Ureterolitotripsi Nasıl uygulanır?

Üreter taşları hem ESWL hemde üreterorenoskopi (URS) ile müdahale edilerek temizlenebilir. URS’de herhangi bir kesi yapılmaz. İdrar yolundan özel bir endoskopik alet gönderilerek taş üreterde görüntülenir ve temizlenir. Hastaların çoğu aynı gün evlerine dönüp bir gün sonrada normal yaşamalarına dönebilirler. Özellikle alt ve orta üreterdeki taşlarda başarı oranı yüksektir ( %96 - %100 başarı). Üst üreter taşlarının tedavisinde ESWL genellikle ilk tercih edilen tedavi yöntemidir.

Ancak 1 cm’den büyük üreter taşlarında ESWL’nin başarı oranları düşmektedir. Genel kural olarak olarak 1 cm’den büyük üreter taşlarında ve 2 cm’den büyük böbrek taşlarında endokopik girişimler daha yararlı ve başarılı olmaktadır.


Taşların Oluşumunu Önlemek Mümkün Olabilir Mi?

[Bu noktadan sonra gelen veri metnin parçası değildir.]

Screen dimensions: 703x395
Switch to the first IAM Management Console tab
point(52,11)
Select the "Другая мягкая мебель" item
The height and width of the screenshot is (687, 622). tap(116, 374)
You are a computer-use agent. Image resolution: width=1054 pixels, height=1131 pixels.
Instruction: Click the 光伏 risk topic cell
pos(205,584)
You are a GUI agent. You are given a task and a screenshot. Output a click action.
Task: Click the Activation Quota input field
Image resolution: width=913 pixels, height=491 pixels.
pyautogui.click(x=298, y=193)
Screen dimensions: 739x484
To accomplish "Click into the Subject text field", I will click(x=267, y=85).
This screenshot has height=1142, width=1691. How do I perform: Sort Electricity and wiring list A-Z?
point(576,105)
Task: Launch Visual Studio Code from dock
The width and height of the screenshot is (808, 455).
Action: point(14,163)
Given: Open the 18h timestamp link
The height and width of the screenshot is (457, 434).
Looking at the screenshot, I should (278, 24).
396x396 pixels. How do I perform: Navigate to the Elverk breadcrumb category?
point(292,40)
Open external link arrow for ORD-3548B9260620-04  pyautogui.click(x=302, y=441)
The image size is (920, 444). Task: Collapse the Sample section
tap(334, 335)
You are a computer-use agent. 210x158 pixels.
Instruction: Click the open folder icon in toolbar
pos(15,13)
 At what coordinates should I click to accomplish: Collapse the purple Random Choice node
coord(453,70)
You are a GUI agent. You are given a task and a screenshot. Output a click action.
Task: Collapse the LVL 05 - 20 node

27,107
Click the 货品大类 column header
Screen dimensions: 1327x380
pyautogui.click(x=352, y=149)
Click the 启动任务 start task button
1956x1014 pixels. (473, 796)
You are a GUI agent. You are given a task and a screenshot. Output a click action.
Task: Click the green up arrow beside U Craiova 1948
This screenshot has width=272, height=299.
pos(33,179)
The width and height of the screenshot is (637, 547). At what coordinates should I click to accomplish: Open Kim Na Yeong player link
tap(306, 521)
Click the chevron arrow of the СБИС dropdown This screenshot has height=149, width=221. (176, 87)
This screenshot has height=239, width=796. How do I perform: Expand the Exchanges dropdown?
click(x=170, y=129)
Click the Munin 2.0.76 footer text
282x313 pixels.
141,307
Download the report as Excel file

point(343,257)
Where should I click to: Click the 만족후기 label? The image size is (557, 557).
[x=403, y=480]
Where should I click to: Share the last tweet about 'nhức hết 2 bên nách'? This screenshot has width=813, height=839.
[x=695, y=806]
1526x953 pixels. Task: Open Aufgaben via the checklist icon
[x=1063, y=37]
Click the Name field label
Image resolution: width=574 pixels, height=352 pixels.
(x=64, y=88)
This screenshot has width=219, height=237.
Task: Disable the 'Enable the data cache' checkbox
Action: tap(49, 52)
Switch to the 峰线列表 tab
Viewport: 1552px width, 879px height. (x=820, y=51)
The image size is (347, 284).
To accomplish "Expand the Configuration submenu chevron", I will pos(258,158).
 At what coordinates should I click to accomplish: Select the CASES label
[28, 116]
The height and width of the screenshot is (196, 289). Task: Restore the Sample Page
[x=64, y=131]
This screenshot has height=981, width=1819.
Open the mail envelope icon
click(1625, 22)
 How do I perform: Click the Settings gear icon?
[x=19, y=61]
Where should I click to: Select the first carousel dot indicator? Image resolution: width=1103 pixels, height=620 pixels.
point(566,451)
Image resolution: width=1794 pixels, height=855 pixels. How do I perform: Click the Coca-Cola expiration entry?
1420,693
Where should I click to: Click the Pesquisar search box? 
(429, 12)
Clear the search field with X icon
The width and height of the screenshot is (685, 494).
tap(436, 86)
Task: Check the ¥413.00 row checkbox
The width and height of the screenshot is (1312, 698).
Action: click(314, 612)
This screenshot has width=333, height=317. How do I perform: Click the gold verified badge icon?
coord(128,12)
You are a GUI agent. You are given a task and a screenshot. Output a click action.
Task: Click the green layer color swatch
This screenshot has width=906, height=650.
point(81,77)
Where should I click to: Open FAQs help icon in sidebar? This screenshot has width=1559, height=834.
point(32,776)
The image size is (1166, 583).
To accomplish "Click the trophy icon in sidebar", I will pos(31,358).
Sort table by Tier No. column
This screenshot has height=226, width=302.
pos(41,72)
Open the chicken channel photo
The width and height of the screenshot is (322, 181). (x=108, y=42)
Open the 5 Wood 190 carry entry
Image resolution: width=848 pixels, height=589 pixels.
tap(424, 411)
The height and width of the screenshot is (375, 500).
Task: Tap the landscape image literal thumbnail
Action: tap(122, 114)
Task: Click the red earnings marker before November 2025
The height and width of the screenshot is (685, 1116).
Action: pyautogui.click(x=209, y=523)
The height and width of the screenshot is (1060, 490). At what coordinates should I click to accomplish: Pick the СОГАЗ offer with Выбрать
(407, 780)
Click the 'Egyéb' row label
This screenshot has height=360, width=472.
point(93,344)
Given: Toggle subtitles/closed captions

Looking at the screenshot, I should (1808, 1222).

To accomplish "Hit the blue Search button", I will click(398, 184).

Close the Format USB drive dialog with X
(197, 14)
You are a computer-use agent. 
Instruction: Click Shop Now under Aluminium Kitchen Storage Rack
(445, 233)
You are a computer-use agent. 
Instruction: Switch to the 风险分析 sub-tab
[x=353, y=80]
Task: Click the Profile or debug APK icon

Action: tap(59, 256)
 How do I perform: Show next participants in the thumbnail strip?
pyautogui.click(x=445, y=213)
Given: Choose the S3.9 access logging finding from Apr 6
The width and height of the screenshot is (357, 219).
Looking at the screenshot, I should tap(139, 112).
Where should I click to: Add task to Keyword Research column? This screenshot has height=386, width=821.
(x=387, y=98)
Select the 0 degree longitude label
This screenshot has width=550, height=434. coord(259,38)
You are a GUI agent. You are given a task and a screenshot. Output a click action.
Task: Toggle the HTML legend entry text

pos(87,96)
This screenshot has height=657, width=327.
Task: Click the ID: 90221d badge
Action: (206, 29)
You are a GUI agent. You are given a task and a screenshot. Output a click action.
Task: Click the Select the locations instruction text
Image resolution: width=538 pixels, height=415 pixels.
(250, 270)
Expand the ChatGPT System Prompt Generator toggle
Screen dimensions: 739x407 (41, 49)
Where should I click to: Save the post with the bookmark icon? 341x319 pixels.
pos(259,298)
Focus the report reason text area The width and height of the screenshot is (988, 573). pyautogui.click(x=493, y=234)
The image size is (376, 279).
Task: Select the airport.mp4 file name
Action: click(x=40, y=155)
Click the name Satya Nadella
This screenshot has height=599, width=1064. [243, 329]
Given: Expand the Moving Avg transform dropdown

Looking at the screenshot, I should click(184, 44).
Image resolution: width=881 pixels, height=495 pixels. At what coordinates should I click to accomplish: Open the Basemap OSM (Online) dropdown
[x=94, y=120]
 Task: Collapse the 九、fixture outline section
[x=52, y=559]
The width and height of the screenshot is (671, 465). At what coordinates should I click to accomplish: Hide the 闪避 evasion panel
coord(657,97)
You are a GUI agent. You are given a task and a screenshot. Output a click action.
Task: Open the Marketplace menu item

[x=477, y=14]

Tekrarlayıcı böbrek taşı olanlarda bazı tavsiyelere dikkat edilerek taşın yeniden oluşumu engellenebilir ya da yeniden oluşması geciktirilebilir. Bu nedenle 24 saatlik idrar analizi ve kan analizini içeren bir değerlendirme yapılır. Ayrıca daha önceki taşların kimyasal yapısı araştırılarak taşların kimyasal yapısı anlaşılır. Metabolik değerlendirme denilen bu işlemlerle idrarda taş oluşumuna yol açabilecek maddelerin düzeyleri ölçülüp sonuca göre diyet ya da ilaç verilebilir.

Ayrıca:

* Günlük 2 litre sıvı alımı
* Hayvansal protein alımının azaltılması
* Tuz tüketiminin azaltılması
* Lifli dieti tercih etmek
* Taşın kimyasal yapısına göre verilebilecek diete uygun beslenme rejimi tavsiye edilir.


Önemli Noktalar:
* Ailenizde taş hastalığı olanlar varsa sizde de taş hastalığı olabilir.
* Taş oluşumunu engellemek için bol miktarda sıvı alınmalıdır. Özellikle su tüketilmesini öneriyoruz.
* Eğer birden fazla taş düşürdüyseniz ya da taş tedavisi gördüyseniz üroloğunuza başvurun. Yapılacak olan kan ve idrar analizleri ile taş oluşturma riskiniz değerlendirilir. Tekrarlayan taş hastalığına karşı gerekli önlemler alınabilir.
* Bazı hastalarda taş oluşmaması için tedaviler önerilebilir.
* Özellikle yineleyen taşları olan hastalarda kontroller ve takip önemlidir. Daha önce taş problemi yaşayan hastalara düzenli kontrol öneriyoruz.